Today I coached a salesperson who thought he had call reluctance although I didn’t really agree. He was finding a way to push through, making calls – although not as many as he should. He needs to be liked but since he also needs his boss to like him he makes the calls in order to get that love. He needs his prospects to like him but can’t get that to happen unless he gets prospects on the phone and impresses them. So, he actually has reason to pick up the phone and make calls, therefore, no call reluctance.
I wondered whether he loved selling – enough.
I wondered whether he was committed – fully and unconditionally.
I wondered whether it was something else entirely…

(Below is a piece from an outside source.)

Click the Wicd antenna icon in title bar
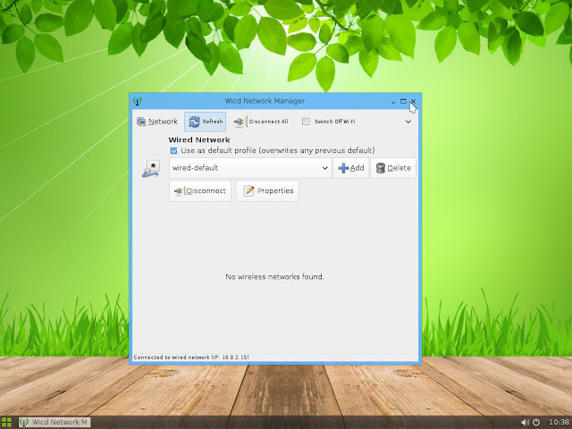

The reason I’m bringing this up is that in most companies, when certain stages of the sales process are not being executed as they should, executives often don’t know why. That’s one of the many reasons why we evaluate Sales Forces – to identify root causes of the known (and unknown) challenges. The second reason is that problems are often misidentified. For example, half of the calls and emails that come in each day are about getting trained on closing skills, even though closing skills are almost never the reason why salespeople fail to close sales. With sales and salespeople, you need to work backwards from what you know, ask many “could it be?” questions to identify the real problem, and more importantly, the root cause of the problem.
For instance, problems with closing (delays, put-offs, losses to the competition, pricing, etc.) could happen for any or all of the following reasons:
- Not a qualified opportunity – but how would the salesperson know since most salespeople skip qualifying altogether, but especially qualifying around money and decision making. Only 30% of all salespeople have the Qualifier Competency as a strength.
- Salesperson did not present an ideal solution. The solution was what the salesperson wanted to sell, more than what the prospect needed to solve a problem within a specific budget.
- Lack of urgency – You know all those deals that get closed at the end of months and quarters and years? You know how they have to be discounted to get done? It’s because there was no urgency on the part of the prospect.
- Salesperson did not create/build value – Only 40% of all salespeople have the Value Seller Competency as a strength and most people don’t even know what their value proposition is, never mind how to put that into action.
- No compelling reasons to buy – Only 15% of all salespeople have the Consultative Seller Competency as a strength. Since value selling doesn’t work on its own, and requires a consultative approach, this really means that only 15% are fully able to sell value. Compelling reasons and urgency go hand and hand. It means that a salesperson must get the prospect from “Nice to Have” to “Must Have.” For most salespeople, that rarely happens.
- Lack of posturing – posturing includes things like first impressions, being memorable, having the prospect’s ear, differentiating and empathizing. Only 48% of all salespeople have Posturing as a strength.
- Timeline misunderstood – Most salespeople work on their own timeline, never recognizing that the sale will happen on the prospect’s timeline. A salesperson can influence the timeline, but only if they were successful in creating urgency,
- Not selling to the correct person – salespeople get an audience with the final decision maker are 341% more likely to close the business. Unfortunately, only half of all salespeople have Reaching Decision Makers as a strength.
- Salespeople don’t have enough opportunities in their pipelines, so they continue to work on the lousy opportunities too. Sometimes that’s easier than having to find a new opportunity.
- Salespeople presented too early in the process and then went into chase mode. This is a by product of not following a solid, optimized, milestone-centric sales process. The earlier a salesperson presents, the more likely it is that they will never get their prospect past nice to have, reach a decision maker, get money approved and reach the closable stage of the sales process.
These are the top ten reasons, not the only reasons! There are more; plenty more.
Even if you identify which of the reasons are responsible for the closing problem or challenge, you must go through that same process and identify 10 more possible causes for each reason – and go through that process repeatedly until you have identified the root problem. The root problem will probably have nothing to do with selling skills, and most likely be found in Sales DNA – the combination of strengths that support sales process, sales strategy, sales tactics, and sales methodology. Of course, if they present as weaknesses instead of strengths, that is ultimately where the work needs to take place!